Retrouver son histoire
Le tournant de sa carrière, c’est aussi sa signature l’été dernier à Barcelone. Certains ont pu y voir une trahison à papa Arsène, à l’heure où il allait définitivement obtenir les pleins pouvoirs chez les Gunners. D’autres ont pu y voir une belle épopée, celle du retour du fils prodigue, parti s’émanciper et revenu porter son histoire : devenir le leader du milieu catalan, quitte à devoir patienter derrière les chefs d’orchestre du moment. Déjà barré en sélection, Cesc a choisi de se confronter à ses prédécesseurs au quotidien. Soigner le mal par le mal. Et préparer l’après-Xavi. Si Fàbregas lui succède au Barça, il sera incontournable avec la Roja. L’idée est simple. Comme énoncé plus tôt, Cesc a un profil plus tueur, mais moins organisateur, et donc un impact moindre sur le rendement de ceux qui l’entourent et sur la prestation d’ensemble de son équipe, mais nul doute que le Barça saura lui trouver une place de choix aux côtés d’Iniesta, quand Xavi, qui chiffre les 32 ans, commencera à décliner. Car on ne s’attend pas à revoir Cesc partir de Barcelone. Il le dit lui-même, il ne pouvait quitter les Gunners qui l’ont canonisé que pour s’inscrire dans le très long terme avec le Barça. Et y terminer sa carrière ?

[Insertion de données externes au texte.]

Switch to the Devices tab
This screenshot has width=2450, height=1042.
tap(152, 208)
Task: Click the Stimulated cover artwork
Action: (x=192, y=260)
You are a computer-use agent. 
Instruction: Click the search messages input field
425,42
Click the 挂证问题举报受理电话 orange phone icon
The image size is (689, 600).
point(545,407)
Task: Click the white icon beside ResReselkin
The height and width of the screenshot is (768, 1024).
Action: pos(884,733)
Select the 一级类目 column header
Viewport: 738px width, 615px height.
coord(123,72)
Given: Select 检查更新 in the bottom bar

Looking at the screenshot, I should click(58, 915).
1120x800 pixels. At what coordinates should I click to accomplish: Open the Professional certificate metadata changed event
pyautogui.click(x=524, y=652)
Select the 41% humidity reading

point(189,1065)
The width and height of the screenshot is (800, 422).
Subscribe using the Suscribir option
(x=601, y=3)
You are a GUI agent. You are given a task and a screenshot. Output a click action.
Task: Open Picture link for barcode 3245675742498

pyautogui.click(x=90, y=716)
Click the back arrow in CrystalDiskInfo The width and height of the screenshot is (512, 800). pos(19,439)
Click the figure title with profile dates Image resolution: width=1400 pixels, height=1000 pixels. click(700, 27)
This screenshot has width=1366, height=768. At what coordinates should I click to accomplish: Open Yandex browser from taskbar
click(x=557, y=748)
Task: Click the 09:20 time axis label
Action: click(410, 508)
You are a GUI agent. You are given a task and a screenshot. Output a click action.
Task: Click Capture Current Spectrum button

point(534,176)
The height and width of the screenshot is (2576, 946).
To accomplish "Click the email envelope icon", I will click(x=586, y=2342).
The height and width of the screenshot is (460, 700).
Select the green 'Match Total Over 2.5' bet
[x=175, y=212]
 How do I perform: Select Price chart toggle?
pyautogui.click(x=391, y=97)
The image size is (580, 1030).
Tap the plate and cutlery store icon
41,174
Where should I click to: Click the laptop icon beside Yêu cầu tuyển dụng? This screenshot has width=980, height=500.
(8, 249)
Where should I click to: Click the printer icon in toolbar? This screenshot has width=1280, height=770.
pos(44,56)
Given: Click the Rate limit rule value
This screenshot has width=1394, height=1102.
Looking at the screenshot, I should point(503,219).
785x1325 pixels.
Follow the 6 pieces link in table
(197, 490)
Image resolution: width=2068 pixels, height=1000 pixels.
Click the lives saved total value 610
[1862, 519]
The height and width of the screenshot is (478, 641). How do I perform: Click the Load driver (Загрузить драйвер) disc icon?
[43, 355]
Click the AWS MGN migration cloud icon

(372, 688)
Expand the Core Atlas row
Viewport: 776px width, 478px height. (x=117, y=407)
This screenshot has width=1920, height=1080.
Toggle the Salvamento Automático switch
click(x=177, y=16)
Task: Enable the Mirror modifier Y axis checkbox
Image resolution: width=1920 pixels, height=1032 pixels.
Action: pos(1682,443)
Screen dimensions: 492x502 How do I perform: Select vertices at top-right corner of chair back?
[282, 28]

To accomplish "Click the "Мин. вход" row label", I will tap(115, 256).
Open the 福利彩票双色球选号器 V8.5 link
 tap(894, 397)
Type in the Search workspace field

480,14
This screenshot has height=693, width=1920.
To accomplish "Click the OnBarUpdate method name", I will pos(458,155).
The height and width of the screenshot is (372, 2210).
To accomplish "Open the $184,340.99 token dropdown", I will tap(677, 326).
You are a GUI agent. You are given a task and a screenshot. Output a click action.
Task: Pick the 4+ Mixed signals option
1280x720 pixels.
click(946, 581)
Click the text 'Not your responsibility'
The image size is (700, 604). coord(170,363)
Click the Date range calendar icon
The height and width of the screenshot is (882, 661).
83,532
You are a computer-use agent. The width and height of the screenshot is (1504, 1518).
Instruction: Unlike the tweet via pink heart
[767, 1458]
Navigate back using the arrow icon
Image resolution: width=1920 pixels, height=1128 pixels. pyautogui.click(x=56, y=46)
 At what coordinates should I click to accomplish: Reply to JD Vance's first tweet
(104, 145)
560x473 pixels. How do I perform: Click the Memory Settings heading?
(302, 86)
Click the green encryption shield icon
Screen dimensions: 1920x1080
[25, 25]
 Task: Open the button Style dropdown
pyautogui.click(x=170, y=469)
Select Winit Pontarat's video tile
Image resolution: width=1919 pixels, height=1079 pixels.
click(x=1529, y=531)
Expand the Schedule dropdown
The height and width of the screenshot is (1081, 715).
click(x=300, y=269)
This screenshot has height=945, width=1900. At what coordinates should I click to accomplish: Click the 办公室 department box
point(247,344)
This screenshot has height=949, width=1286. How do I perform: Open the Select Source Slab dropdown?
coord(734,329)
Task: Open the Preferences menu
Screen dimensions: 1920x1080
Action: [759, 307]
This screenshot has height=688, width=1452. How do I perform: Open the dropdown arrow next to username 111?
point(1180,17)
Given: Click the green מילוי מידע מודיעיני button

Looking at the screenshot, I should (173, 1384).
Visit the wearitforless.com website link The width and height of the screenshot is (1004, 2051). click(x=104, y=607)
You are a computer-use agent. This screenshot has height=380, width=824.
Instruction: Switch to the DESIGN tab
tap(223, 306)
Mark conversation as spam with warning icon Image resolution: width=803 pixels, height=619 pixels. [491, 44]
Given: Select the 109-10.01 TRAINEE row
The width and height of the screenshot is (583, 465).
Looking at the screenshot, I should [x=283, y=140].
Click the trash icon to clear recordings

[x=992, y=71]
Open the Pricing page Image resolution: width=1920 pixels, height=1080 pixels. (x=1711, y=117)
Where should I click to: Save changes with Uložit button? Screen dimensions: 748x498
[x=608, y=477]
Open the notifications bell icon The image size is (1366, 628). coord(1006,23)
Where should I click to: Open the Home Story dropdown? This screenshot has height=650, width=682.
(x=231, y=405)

Le hic, dans ce plan on ne peut plus cohérent, c’est de le voir se confronter, en sélection, comme en club, au retour à la normale. Le football est fait de cycles. On peut croire en Tito Vilanova, qui pourrait nous surprendre au même type que Pep, on a quand même un peu envie de se dire que le point culminant de ce Barça-là a été atteint sous les ordres de Guardiola et ses 13 titres en quatre ans. Le jour de la manita infligée au Real en novembre 2010 peut-être, ou lors de la victoire en Champions League contre Manchester en 2011. Un horizon indépassable qui surligne la victoire d’une idéologie. Il sera difficile de rééditer une telle performance, d’autant que Mourinho progresse pas à pas avec son Real. Si le garçon joue depuis presque une décennie, il n’a que 25 ans. Après avoir vécu la période creuse d’Arsenal, Fàbregas mériterait autre chose que de vivre une période de transition sous la tunique du Barça et d’être, un jour ou l’autre, intégré à part entière aux succès de son club ou de sa sélection.